WHAT THIS TASK INVOLVES >>
As soon as the line containing "Screen dimensions: 1535x784" appears, start repeating lines exactly and continue to the end of the entries; please skip pictures.

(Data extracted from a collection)
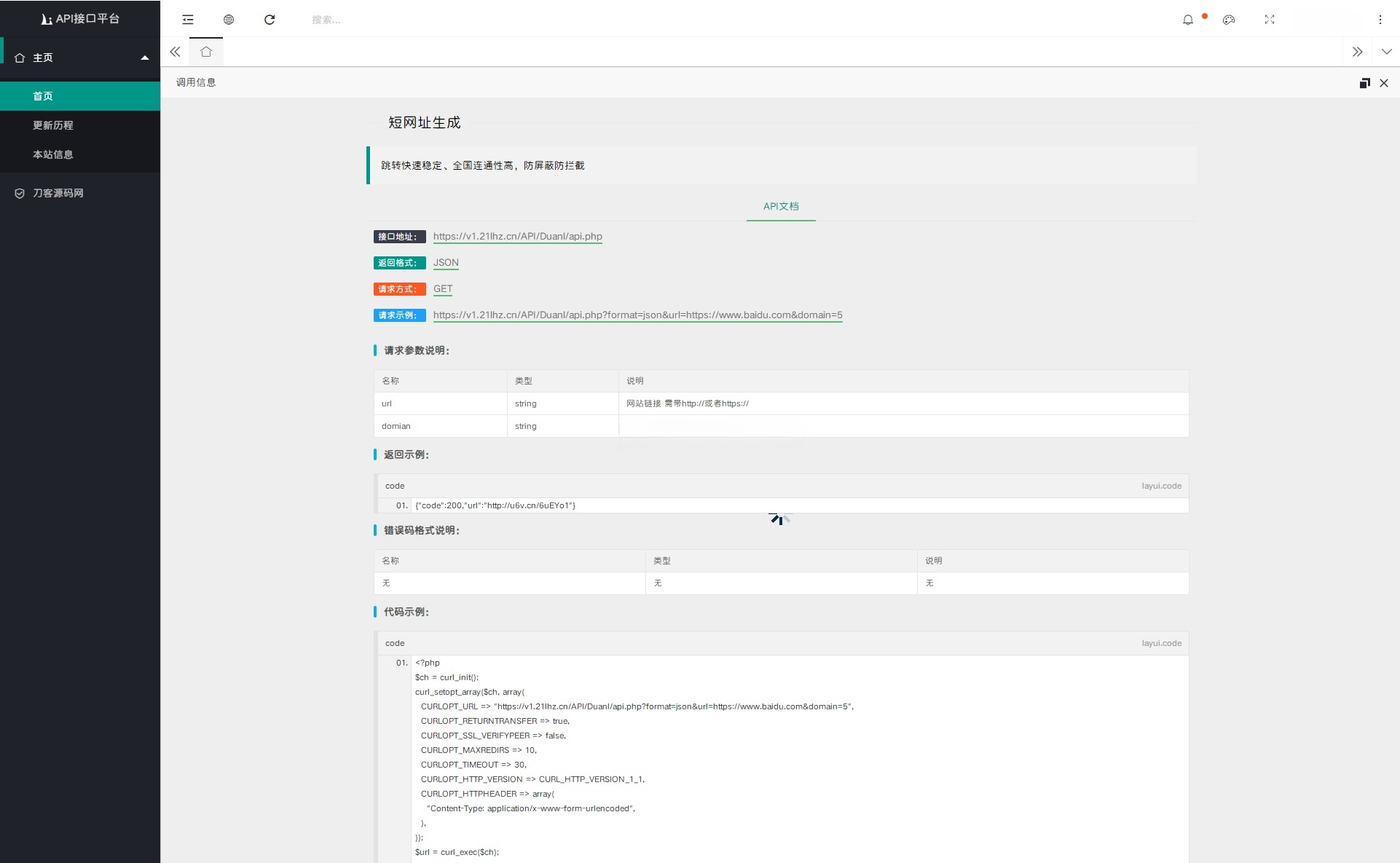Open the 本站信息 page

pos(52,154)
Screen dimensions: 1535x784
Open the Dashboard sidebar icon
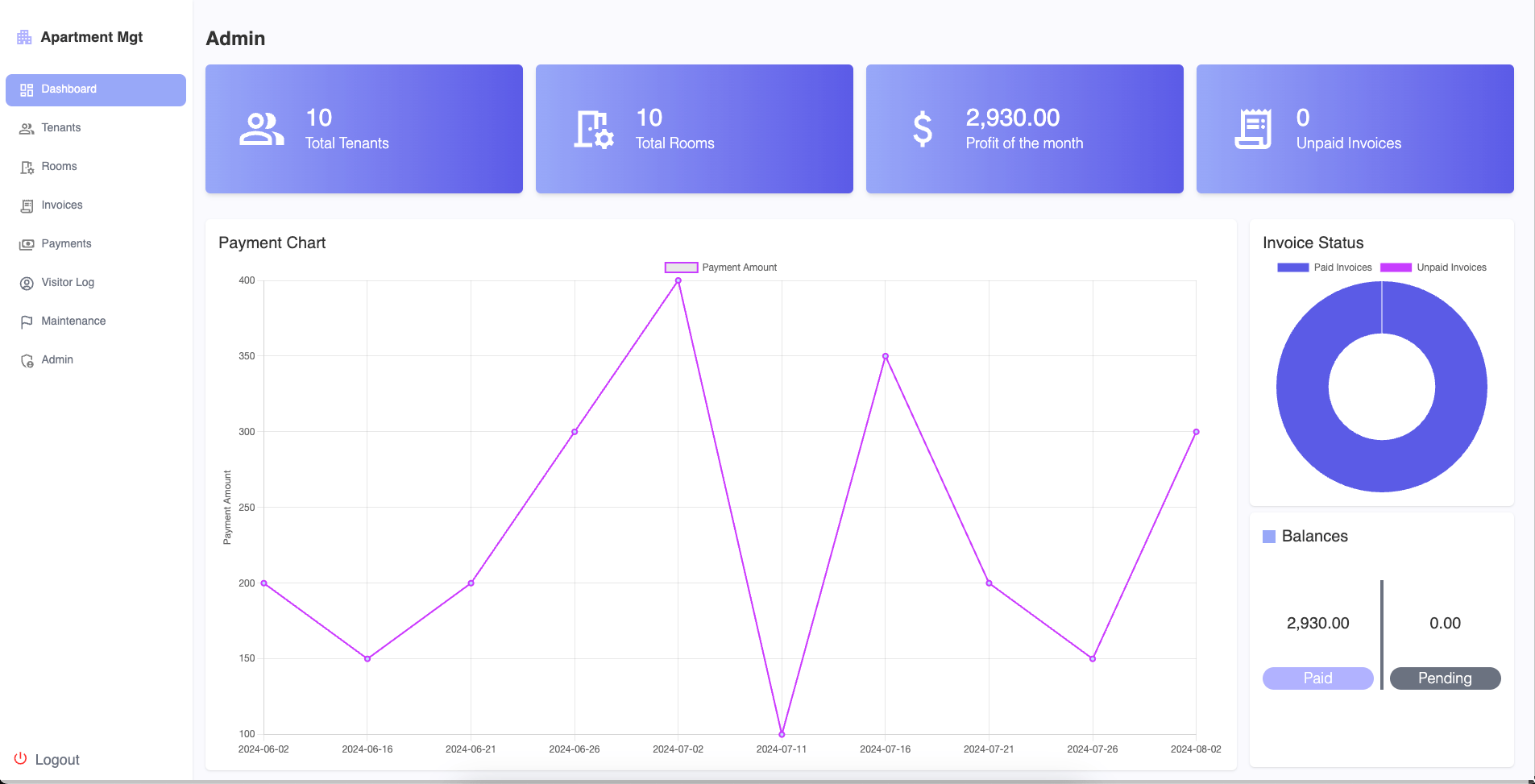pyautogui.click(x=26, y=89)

OUTPUT >>
Screen dimensions: 1535x784
Open the Dashboard sidebar icon
pyautogui.click(x=26, y=89)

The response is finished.